Tuesday, December 15, 2015

Today we cover the distributed mini batch algorithm. Previously we were discussing the serial algorithm. We now evaluate the phi rule  in a distributed environment. The technique resembles the serial mini-batch and retains some of the steps from that algorithm except that it runs in parallel on each node in the network, and illustrates the overall algorithm workflow. If we specify a batch size as b and assume that k divides b and mu where mu is the additional inputs that arrive at the nodes.
This means that each batch contains b plus mu consecutive inputs. During each batch j, all of the nodes use a common predictor wj. During the first b inputs, the  nodes calculate and accumulate the stochastic gradients of the loss function f at wj. Once the nodes have accumulated b gradients altogether, they start a distributed vector sum operation to calculate the sum of these b gradients. While the vector sum completes in the background, mu additional inputs arrive and the system keeps processing them using the same predictor wj. Although these are processed, their gradients are discarded and this waste can be made negligible by choosing appropriate values for b. As a rule of thumb, typically square root of all the m batches is a number around which we can set b because that is the minimum we need to process to get a feel for the b batches. Note mini batch can be half the full batch because it does not offer any significant improvement in iterations. It has to be smaller but it cannot be stochastic either since it is a hybrid between stochastic and full-batch.
When the vector -sum operation completes, each node holds the sum of the b-gradients collected during the batch j. Each node divides this sum by b and obtains the average gradient.  Each node uses this average gradient in the update rule phi, which results in a synchronized prediction for the next iteration. Therefore, during batch j each node processes b + mu taken together and divided by k  as the number of inputs that are processed with the current predictor but only the first b/k gradients are used to compute the next predictor. All of the b+mu inputs are used to calculate the regret measure.
This is not a no-communication parallelization. In fact we do use the communication to minimize the degradation we suffer with no-communication.
#problemsolving
Given a 2D array of 1 and 0, Find the largest rectangle (may not be square) which is made up of all 1 or 0.

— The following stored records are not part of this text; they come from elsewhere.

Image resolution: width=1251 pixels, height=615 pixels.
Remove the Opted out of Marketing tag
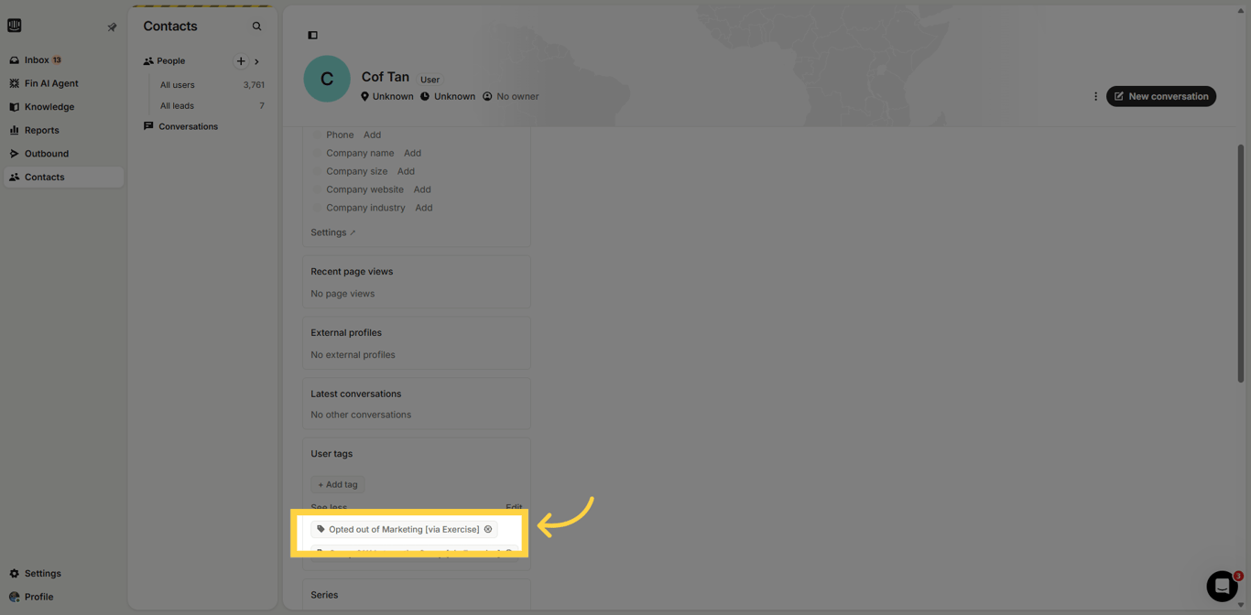pos(488,529)
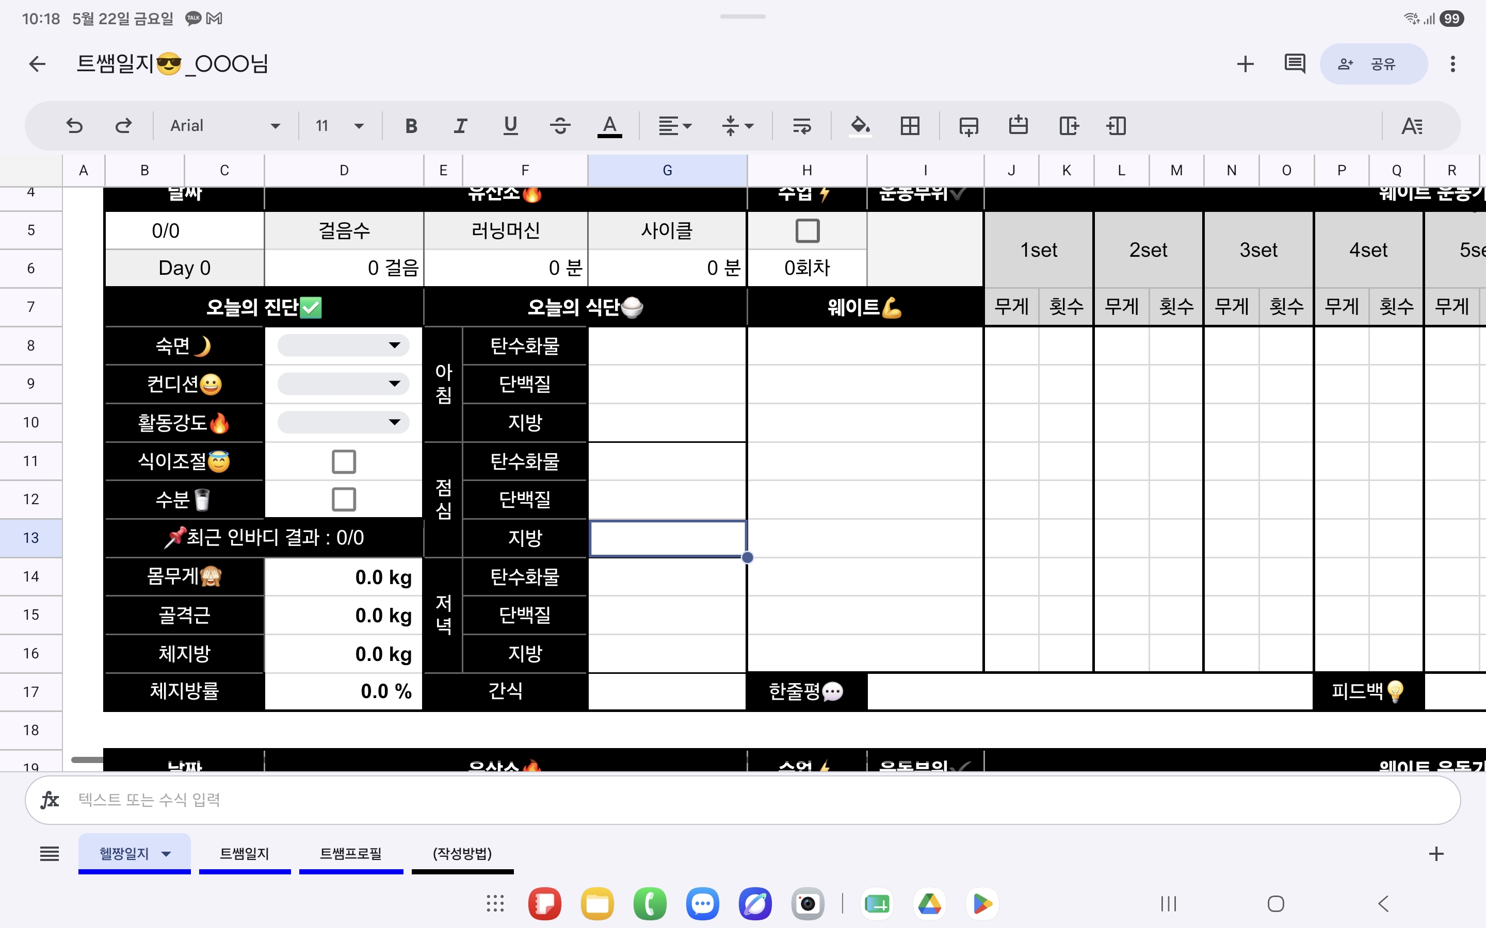The width and height of the screenshot is (1486, 928).
Task: Check the 식이조절 checkbox
Action: coord(344,462)
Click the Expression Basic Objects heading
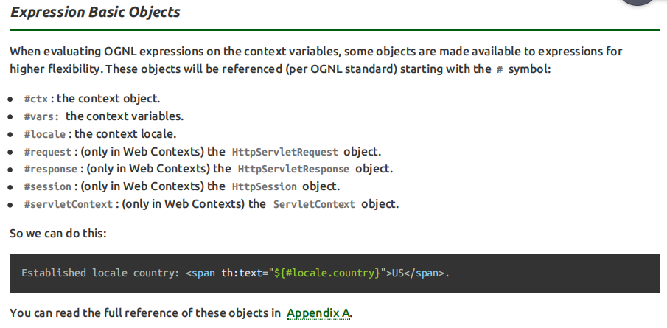This screenshot has width=667, height=328. point(95,12)
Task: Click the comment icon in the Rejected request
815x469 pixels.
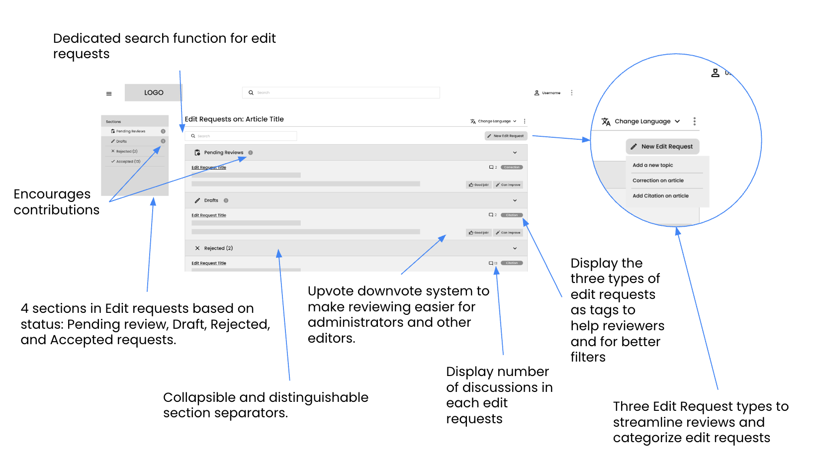Action: (491, 263)
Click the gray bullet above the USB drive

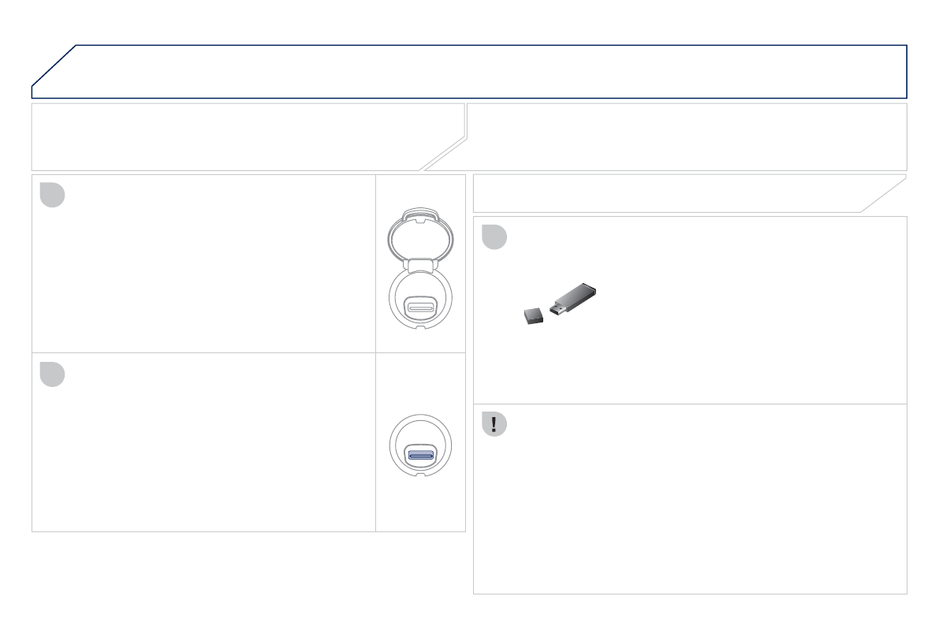click(x=494, y=237)
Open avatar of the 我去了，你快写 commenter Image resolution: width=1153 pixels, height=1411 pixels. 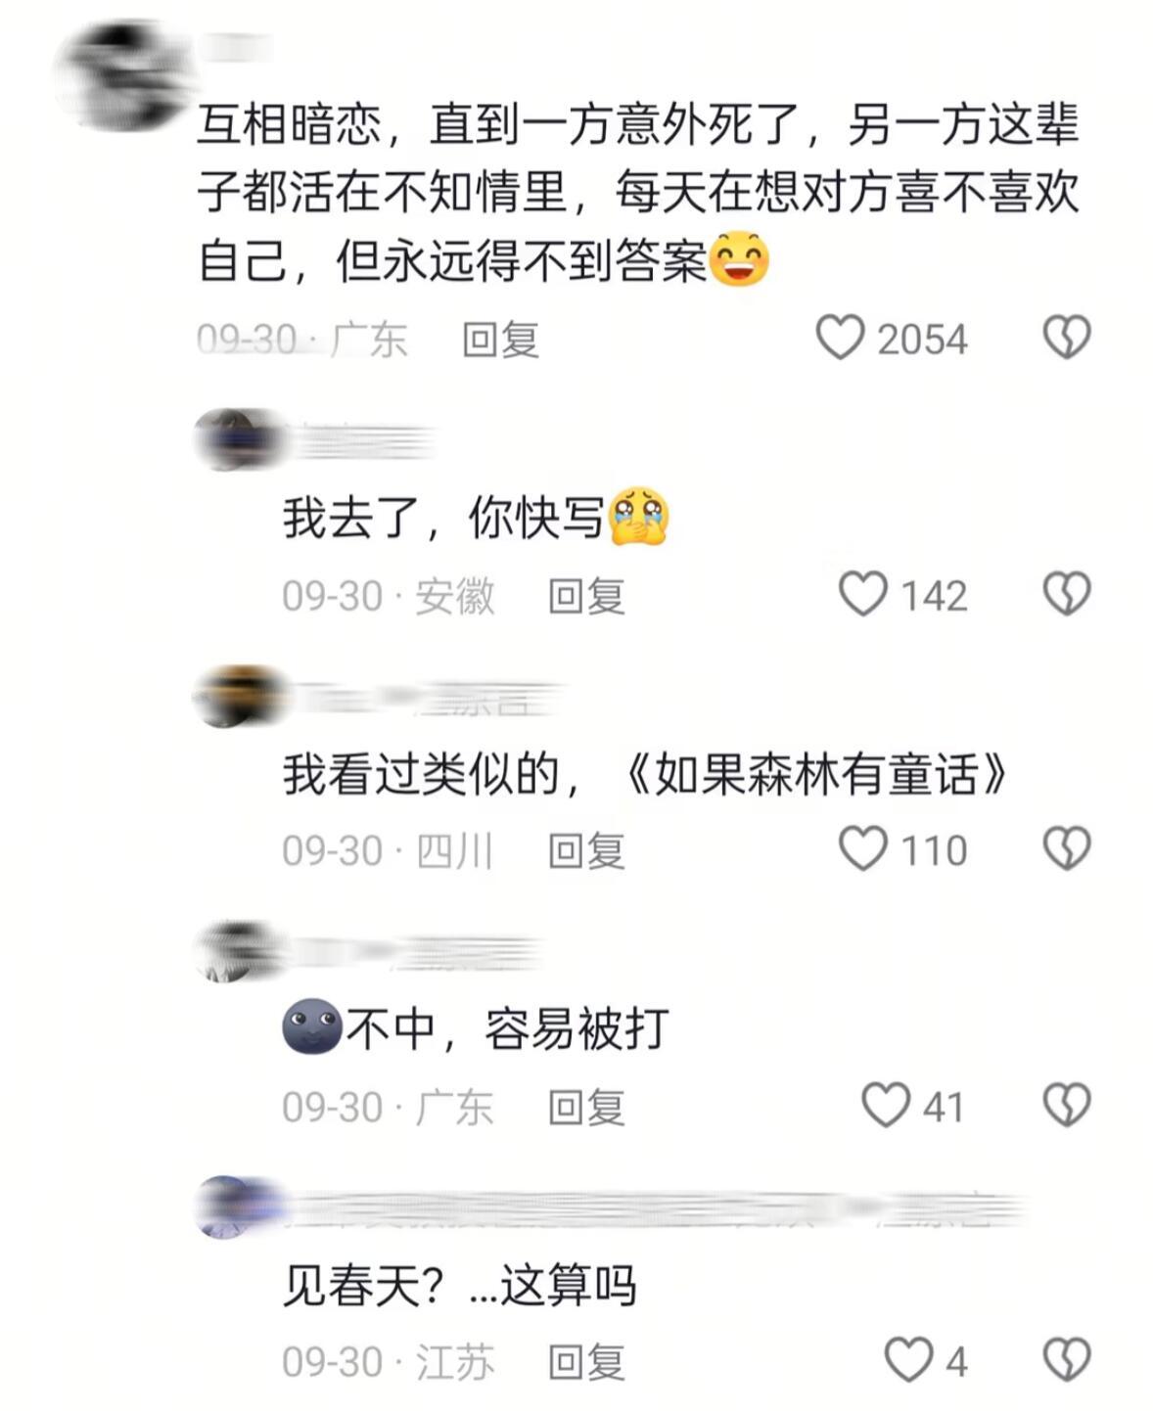click(x=235, y=440)
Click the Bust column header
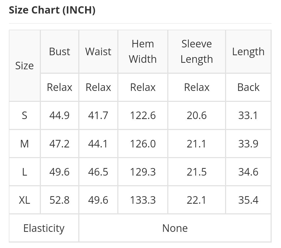The width and height of the screenshot is (281, 248). tap(60, 52)
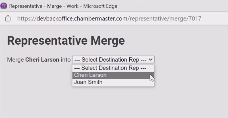Click 'Microsoft Edge' in the window title
The width and height of the screenshot is (228, 118).
(x=100, y=6)
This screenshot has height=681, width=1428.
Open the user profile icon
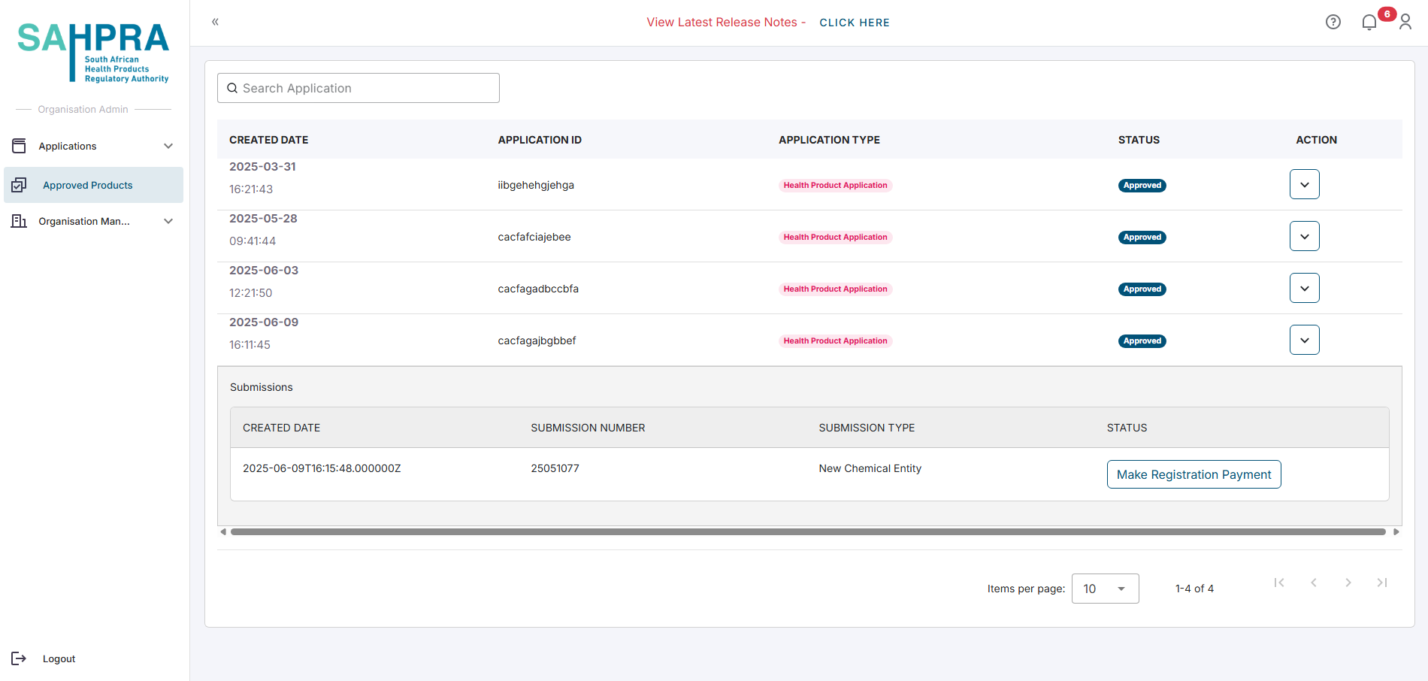coord(1405,23)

The straightforward solution would be to find the size of the rectangle that the current element is part of and return the maximum if such size encountered. To detect the rectangle we could  walk along the boundary if one exists. An optimization is to keep track of all top left and bottom right pairs of rectangles encountered and to skip it when contained. These rectangles can be kept sorted in the order of their top left corners. We check only the rectangles whose topleft is earlier than the current element.